(Stored items)
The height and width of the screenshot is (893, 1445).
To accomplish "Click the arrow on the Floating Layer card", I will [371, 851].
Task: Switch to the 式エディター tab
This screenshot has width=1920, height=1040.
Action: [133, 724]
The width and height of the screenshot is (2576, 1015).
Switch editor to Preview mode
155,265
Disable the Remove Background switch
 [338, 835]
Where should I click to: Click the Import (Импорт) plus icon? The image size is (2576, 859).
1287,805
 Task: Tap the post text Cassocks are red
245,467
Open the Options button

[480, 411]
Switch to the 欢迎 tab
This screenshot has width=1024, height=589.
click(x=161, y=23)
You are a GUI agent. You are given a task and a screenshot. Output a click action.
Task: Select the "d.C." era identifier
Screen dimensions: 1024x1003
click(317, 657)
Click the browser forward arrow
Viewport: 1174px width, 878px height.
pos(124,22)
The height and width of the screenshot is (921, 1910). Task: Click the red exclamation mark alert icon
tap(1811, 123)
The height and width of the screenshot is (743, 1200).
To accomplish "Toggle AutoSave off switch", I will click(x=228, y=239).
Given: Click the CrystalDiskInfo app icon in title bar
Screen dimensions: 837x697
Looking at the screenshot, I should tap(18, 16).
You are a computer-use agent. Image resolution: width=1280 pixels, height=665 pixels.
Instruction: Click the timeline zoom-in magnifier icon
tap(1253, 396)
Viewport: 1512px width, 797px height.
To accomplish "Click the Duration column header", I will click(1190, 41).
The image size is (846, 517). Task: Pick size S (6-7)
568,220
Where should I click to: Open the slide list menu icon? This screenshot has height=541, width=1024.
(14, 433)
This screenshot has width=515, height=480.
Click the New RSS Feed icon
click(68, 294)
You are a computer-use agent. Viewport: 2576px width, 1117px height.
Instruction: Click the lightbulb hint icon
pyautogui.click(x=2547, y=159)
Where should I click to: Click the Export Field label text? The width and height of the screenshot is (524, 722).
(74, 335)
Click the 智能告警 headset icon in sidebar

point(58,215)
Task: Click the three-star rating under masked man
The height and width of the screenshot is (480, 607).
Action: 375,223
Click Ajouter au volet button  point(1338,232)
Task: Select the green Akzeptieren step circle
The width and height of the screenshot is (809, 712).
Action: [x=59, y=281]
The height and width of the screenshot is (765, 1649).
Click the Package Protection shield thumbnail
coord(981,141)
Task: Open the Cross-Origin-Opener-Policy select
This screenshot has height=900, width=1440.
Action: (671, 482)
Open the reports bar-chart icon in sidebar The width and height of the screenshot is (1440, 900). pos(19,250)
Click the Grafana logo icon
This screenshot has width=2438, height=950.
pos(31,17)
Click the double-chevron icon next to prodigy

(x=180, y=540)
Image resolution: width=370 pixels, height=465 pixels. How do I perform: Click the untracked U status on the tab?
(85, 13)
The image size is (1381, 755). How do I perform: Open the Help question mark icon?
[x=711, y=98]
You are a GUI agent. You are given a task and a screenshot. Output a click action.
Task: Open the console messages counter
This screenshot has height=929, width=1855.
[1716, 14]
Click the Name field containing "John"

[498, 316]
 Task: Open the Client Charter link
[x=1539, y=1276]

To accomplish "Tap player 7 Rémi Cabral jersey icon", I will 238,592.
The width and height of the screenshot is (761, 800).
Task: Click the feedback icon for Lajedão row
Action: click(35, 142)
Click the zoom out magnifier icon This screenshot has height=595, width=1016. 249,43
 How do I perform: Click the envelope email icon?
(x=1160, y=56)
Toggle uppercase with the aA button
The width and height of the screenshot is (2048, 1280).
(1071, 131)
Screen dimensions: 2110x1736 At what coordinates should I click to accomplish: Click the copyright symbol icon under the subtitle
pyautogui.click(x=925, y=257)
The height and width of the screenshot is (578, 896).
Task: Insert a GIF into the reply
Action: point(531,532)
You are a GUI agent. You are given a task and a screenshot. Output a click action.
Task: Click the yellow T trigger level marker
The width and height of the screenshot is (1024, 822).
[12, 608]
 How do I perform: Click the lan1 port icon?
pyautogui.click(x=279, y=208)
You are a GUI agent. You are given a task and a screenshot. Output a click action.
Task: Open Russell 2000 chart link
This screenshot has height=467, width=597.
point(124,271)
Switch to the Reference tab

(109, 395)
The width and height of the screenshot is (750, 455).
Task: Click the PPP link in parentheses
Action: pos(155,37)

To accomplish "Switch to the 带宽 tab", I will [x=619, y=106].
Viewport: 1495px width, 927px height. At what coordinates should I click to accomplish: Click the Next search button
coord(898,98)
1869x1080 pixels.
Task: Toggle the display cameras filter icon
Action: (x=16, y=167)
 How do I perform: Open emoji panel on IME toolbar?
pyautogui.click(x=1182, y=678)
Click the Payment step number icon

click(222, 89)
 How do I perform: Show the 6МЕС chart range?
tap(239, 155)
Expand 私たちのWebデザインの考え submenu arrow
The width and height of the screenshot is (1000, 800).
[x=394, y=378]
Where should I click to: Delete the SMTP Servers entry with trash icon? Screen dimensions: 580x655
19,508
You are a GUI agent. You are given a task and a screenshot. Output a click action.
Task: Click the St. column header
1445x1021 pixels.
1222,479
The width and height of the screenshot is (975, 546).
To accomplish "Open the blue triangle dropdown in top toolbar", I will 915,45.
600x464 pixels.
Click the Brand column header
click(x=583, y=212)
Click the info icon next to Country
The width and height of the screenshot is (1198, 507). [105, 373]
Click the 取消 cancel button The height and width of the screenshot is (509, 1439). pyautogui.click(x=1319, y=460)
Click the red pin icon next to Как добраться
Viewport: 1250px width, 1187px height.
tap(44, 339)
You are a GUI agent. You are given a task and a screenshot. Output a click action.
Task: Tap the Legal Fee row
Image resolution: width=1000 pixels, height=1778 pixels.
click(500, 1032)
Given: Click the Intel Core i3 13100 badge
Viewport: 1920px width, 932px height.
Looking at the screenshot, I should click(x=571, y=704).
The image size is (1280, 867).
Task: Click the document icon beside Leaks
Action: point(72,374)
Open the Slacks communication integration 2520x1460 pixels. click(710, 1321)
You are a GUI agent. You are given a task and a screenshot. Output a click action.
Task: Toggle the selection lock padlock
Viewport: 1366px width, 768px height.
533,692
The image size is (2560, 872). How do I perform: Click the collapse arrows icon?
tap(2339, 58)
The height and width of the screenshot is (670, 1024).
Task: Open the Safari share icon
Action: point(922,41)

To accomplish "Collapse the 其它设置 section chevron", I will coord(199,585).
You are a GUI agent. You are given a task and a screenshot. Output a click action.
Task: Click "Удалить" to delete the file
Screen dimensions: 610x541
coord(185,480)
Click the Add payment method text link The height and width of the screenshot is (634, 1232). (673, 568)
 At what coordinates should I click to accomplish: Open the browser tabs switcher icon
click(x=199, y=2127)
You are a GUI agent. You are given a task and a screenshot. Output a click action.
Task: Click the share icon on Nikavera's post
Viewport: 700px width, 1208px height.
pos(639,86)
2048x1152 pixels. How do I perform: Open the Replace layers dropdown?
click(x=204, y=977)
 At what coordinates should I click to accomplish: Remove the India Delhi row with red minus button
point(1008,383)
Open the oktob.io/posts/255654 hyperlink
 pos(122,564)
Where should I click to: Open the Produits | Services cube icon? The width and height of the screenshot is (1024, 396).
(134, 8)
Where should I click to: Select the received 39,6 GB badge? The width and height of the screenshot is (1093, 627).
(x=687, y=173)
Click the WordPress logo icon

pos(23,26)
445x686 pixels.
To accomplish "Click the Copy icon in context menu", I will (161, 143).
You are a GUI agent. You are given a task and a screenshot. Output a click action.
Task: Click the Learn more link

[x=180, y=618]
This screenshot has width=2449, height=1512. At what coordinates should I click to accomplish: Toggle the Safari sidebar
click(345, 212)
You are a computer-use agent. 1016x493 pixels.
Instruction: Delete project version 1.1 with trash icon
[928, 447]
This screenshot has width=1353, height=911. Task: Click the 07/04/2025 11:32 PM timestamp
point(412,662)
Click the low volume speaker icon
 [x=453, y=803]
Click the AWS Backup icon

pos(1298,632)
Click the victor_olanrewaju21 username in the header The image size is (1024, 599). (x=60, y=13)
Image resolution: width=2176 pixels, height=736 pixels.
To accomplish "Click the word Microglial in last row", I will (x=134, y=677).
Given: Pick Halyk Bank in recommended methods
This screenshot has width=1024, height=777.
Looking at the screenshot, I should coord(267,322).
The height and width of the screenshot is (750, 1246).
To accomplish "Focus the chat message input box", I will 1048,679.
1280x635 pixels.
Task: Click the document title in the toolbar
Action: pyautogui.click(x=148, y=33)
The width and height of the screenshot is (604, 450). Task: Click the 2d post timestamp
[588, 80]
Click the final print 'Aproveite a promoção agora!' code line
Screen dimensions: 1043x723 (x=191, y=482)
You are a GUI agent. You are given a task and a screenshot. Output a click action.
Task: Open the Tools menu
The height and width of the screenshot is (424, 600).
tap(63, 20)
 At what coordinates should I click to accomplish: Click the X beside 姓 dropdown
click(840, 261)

▶ What is required: Rewrite the lines from the line with "Toggle uppercase with the aA button" to the line with "Action: (x=16, y=167)", changing "button" to "control" and keeping all other text the same.

▶ Solved exercise:
Toggle uppercase with the aA control
The width and height of the screenshot is (2048, 1280).
(1071, 131)
Screen dimensions: 2110x1736 At what coordinates should I click to accomplish: Click the copyright symbol icon under the subtitle
pyautogui.click(x=925, y=257)
The height and width of the screenshot is (578, 896).
Task: Insert a GIF into the reply
Action: point(531,532)
You are a GUI agent. You are given a task and a screenshot. Output a click action.
Task: Click the yellow T trigger level marker
The width and height of the screenshot is (1024, 822).
[12, 608]
 How do I perform: Click the lan1 port icon?
pyautogui.click(x=279, y=208)
You are a GUI agent. You are given a task and a screenshot. Output a click action.
Task: Open Russell 2000 chart link
This screenshot has height=467, width=597.
point(124,271)
Switch to the Reference tab

(109, 395)
The width and height of the screenshot is (750, 455).
Task: Click the PPP link in parentheses
Action: pos(155,37)

To accomplish "Switch to the 带宽 tab", I will [x=619, y=106].
Viewport: 1495px width, 927px height. At what coordinates should I click to accomplish: Click the Next search control
coord(898,98)
1869x1080 pixels.
Task: Toggle the display cameras filter icon
Action: (x=16, y=167)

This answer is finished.